Dernière mise à jour le 7 février 2021 par LMD
Depuis que les hommes ont commencé à écrire, ils ont été confrontés à une surface vierge dans laquelle ils venaient y inscrire leurs mythes, leurs transactions financières, raconter leurs batailles… De la tablette d’argile au PDF il a toujours été question de remplir d’informations là où il n’y a que du vide. L’homme et son support d’écriture ont évolué au fil du temps : porté par un soucis de lisibilité, de croyances religieuses, d’idéaux esthétiques les hommes ont donc créé des systèmes leur permettant de regrouper des informations, les magnifier, inciter à la lecture, etc. Ceci à donc laissé place a deux « entités » dans une page, le blanc et le noir.
La question du blanc dans la page dépend du contexte dans lequel il s’inscrit. On a essayé de rationaliser la page avec le choix d’une répartition entre le blanc et les textes d’une manière purement mathématique : Le Canon de division harmonieuse conçu par Villard de Honnecourt au XIIIe se base sur le nombre d’or. Ceci rendra compte que la page n’est plus perçue comme un simple contenant pour la transmission des concepts, mais elle fait désormais partie des idées elles-mêmes.

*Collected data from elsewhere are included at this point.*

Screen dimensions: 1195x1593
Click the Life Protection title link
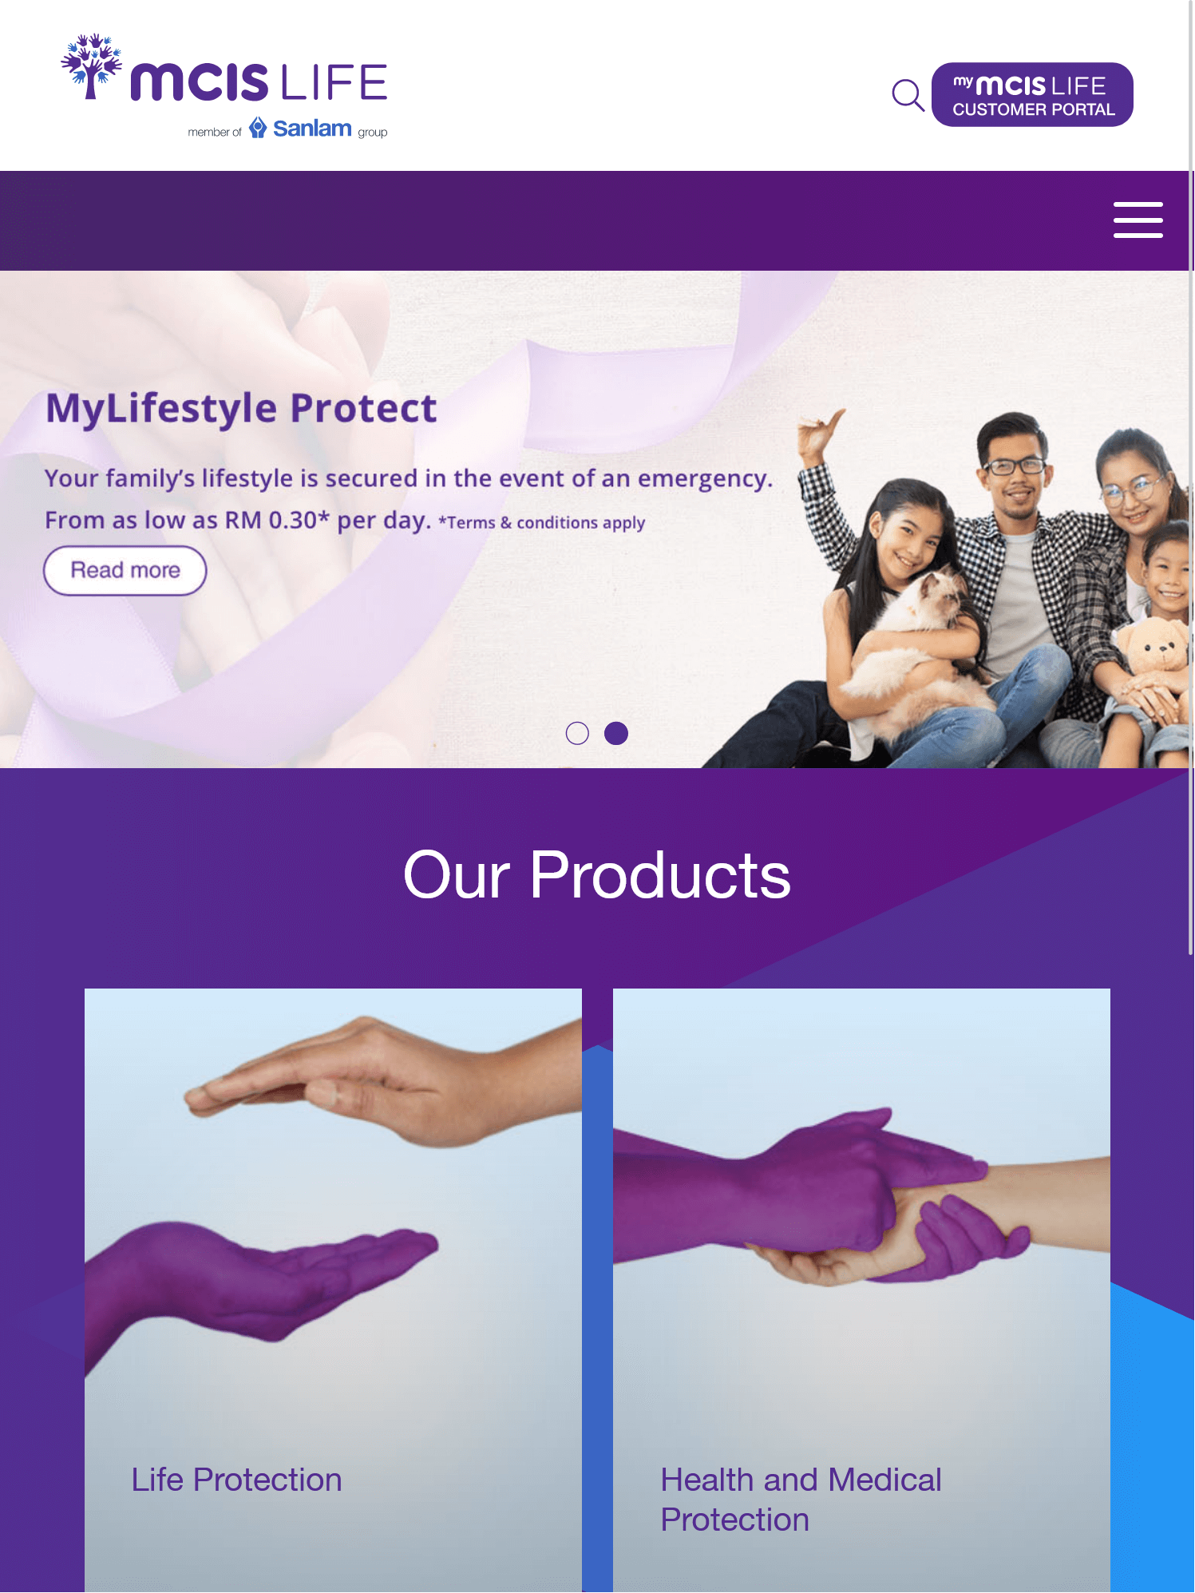pos(236,1480)
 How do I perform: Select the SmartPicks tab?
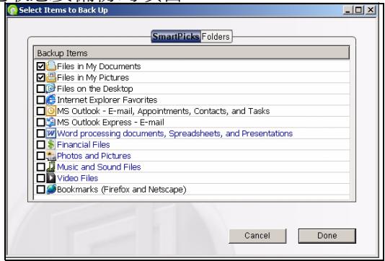coord(176,37)
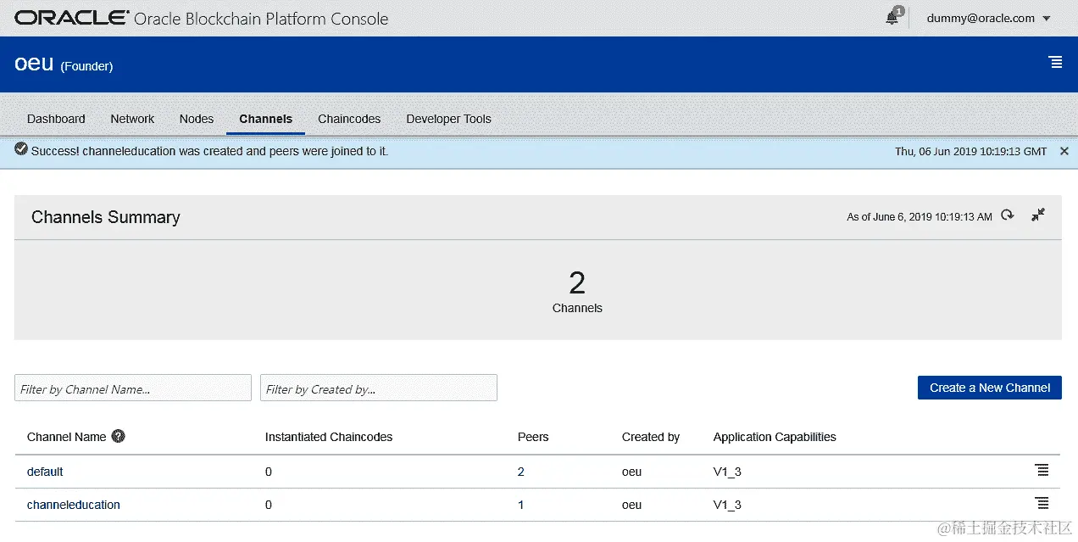The width and height of the screenshot is (1078, 542).
Task: Click the Channel Name help icon
Action: [119, 437]
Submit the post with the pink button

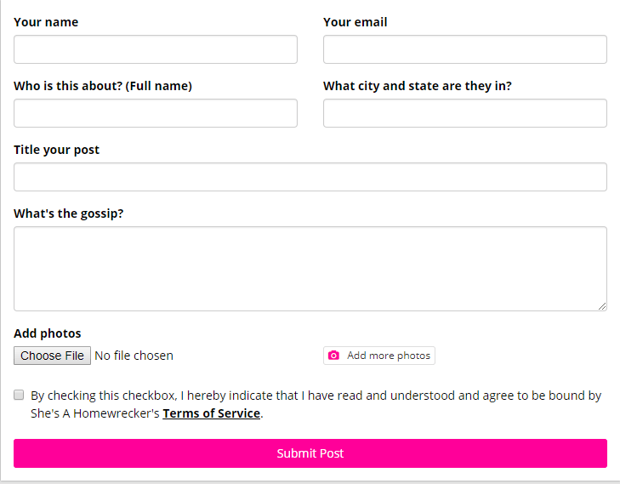pos(310,453)
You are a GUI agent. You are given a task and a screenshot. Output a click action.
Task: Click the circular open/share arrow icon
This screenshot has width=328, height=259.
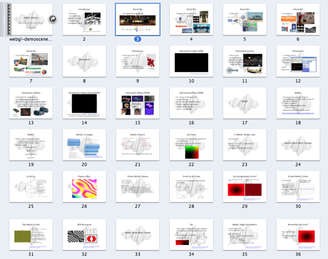pos(53,18)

Au Moyen-Âge, les textes religieux occidentaux étaient alors inscrits par les scribes dans la page sous forme d’une ou plusieurs colonnes entourées par des marges. La marge de grand fond est bien plus grande que les autres. Elle est d’une importance symbolique : les mains des lecteurs ne devaient en aucun cas toucher les écritures sacrées lors de la lecture comme dans la B42 de Gutenberg. De façon paradoxale, les marges médiévales comportaient parfois de nombreuses annotations laissant croire que le blanc devait déranger : gloses, commentaires de texte et notes tapissent la page, laissant très peu de place au blanc tournant.
Traditionnellement (en Occident du moins), la page est donc un espace ascétique ou lisibilité et géométrie sont les mots d’ordre. Les codes mis en place au fil des siècles sont devenus la norme. Mais la page est aussi un espace aux possibilités multiples. Elle offre un format qui, dénué de tous les canons de mise en page, peut être vu comme un toile attendant d’être peinte, sans règles du jeu. On peut faire l’analogie avec la musique, le compositeur travaille avec le positif (les notes de musique) et le négatif (le silence). Sans ce dernier la musique n’aurait de sens, il ne serait qu’un enchainement de notes sans rythme, et donc sans âme. C’est ce qui donne de l’expressivité à un morceau.